Logline
A film about the Russian opposition politician Boris Nemtsov. Focusing on his life and career and examining investigations into his shocking murder in February 2015, we take a look at Putin’s Russia today.
Synopsis
On 27 February 2015, at around 11:30 p.m., Boris Nemtsov, the most prominent opposition politician in Russia, was shot and killed on the bridge directly in front of the walls of the Kremlin. Who was Boris Nemtsov and why did he have to die? This documentary by Michail Fishman, Milana Minajewa, Ljubow Kamyrina and Stephan Kühnrich seeks to answer these questions using a wealth of archive footage and the memories of many of Nemtsov’s friends and associates.
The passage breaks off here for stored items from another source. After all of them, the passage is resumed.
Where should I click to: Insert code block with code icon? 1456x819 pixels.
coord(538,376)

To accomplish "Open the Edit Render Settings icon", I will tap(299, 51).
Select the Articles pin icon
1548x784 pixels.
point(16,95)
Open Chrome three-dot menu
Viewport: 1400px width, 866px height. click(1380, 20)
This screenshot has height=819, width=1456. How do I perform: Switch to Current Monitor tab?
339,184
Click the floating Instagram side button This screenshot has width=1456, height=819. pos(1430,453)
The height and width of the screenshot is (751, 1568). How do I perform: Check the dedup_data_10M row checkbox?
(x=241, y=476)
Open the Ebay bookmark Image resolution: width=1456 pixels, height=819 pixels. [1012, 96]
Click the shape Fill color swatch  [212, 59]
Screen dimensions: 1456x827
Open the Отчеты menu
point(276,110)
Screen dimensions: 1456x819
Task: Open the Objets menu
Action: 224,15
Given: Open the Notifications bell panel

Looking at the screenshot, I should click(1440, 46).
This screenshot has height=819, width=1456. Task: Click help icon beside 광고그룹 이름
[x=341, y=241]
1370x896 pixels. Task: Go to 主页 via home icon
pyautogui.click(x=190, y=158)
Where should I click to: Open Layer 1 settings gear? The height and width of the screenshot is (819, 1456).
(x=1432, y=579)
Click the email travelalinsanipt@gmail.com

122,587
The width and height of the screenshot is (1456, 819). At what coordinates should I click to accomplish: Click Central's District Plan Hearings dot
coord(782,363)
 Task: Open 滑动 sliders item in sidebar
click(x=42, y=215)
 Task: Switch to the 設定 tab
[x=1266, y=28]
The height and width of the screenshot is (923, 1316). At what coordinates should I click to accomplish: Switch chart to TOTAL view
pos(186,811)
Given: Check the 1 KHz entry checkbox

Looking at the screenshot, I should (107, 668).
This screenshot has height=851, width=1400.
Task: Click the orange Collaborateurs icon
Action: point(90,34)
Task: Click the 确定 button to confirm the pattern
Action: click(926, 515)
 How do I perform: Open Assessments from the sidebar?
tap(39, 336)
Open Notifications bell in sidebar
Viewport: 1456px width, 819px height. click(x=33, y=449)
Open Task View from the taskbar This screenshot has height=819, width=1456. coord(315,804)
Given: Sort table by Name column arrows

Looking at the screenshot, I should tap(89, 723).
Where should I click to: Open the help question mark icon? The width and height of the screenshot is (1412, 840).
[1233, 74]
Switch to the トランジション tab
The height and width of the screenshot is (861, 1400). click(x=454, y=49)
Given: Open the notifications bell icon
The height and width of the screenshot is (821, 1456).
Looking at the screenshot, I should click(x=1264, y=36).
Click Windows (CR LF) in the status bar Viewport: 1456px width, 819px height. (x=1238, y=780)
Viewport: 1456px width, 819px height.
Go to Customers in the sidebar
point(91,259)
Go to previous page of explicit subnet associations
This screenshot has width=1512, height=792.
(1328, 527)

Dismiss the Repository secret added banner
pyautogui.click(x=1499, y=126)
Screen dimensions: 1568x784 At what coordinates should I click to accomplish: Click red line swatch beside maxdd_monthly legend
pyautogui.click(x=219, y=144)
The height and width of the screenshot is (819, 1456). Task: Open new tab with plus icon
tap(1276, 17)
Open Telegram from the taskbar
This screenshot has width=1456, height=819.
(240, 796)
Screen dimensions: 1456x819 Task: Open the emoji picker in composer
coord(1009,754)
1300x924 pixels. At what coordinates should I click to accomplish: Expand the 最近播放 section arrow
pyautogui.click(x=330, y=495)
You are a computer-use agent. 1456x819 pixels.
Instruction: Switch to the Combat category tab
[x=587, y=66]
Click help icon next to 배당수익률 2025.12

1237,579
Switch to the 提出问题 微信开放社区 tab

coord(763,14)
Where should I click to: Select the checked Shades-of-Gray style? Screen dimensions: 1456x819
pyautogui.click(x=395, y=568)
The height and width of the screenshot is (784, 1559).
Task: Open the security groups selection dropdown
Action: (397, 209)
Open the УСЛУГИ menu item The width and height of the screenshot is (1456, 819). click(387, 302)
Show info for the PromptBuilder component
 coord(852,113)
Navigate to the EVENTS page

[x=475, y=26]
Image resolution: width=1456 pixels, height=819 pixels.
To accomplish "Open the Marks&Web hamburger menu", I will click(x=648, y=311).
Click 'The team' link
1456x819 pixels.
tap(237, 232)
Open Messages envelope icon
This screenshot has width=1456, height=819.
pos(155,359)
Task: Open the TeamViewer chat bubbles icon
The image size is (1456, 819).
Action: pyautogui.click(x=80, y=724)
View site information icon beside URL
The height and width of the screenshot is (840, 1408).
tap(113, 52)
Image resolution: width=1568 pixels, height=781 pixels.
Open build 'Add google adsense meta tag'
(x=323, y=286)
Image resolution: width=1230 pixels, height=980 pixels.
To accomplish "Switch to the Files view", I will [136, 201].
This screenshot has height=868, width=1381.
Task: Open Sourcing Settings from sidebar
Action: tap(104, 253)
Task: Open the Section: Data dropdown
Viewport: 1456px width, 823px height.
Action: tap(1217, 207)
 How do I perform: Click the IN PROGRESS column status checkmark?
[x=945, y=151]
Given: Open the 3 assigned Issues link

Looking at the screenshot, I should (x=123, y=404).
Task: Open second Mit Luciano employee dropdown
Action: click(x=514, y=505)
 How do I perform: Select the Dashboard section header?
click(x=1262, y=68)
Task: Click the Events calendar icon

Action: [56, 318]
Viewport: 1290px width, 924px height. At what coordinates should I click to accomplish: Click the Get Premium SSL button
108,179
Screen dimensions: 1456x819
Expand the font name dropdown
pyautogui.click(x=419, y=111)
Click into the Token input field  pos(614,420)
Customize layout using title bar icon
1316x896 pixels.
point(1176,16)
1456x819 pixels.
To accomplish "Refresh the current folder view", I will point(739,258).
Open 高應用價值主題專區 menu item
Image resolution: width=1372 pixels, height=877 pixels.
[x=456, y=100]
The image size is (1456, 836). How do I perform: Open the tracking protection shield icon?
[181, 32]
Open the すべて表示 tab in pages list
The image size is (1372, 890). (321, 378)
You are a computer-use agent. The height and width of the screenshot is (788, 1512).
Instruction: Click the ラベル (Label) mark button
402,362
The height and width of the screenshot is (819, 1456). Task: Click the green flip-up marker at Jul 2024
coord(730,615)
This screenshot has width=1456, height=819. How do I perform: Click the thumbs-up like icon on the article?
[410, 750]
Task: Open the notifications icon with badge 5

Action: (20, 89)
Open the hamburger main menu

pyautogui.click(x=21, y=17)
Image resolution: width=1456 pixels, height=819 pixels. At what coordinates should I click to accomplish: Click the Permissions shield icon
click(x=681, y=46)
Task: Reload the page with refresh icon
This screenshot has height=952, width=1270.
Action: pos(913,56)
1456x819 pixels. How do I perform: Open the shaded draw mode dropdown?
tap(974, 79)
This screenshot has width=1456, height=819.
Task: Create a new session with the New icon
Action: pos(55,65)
The result is an impressive biography and a look behind the scenes of Russian politics. Boris Nemtsov was politically active from a young age: after the disaster at Chernobyl the young physicist protested against a new nuclear power plant being built in his home town of Gorky, since renamed Nizhny Novgorod, providing the first evidence of his political skill. Shortly thereafter he became governor of this industrial region. In 1997, President Yeltsin brought the reformer Nemtsov to Moscow to be the First Deputy Prime Minister, where he quickly made a name for himself in the battle against the uncontrolled privatisation that was rife in the 1990s. Following the economic crisis of 1998, Nemtsov took a step back. After Putin took power, Boris Nemtsov worked tirelessly for the opposition in Russia, against a political system heavily influenced by the secret service and the military. “Russia without Putin” was one of his slogans during the protests against the fraudulent elections of 2011 and 2012. On the very day that he died, Boris Nemtsov was a guest on the only half-way independent radio broadcaster “Echo Moskwy” speaking against the unlawful annexation of Crimea. Colleagues and supporters of Nemtsov, who gave us an insight into the life of the most important opposition politician in Russia, include the entrepreneur Mikhail Khodorkovsky, dissident Vladimir Bukovsky, former world chess champion Garry Kasparov and opposition politician Alexey Navalny.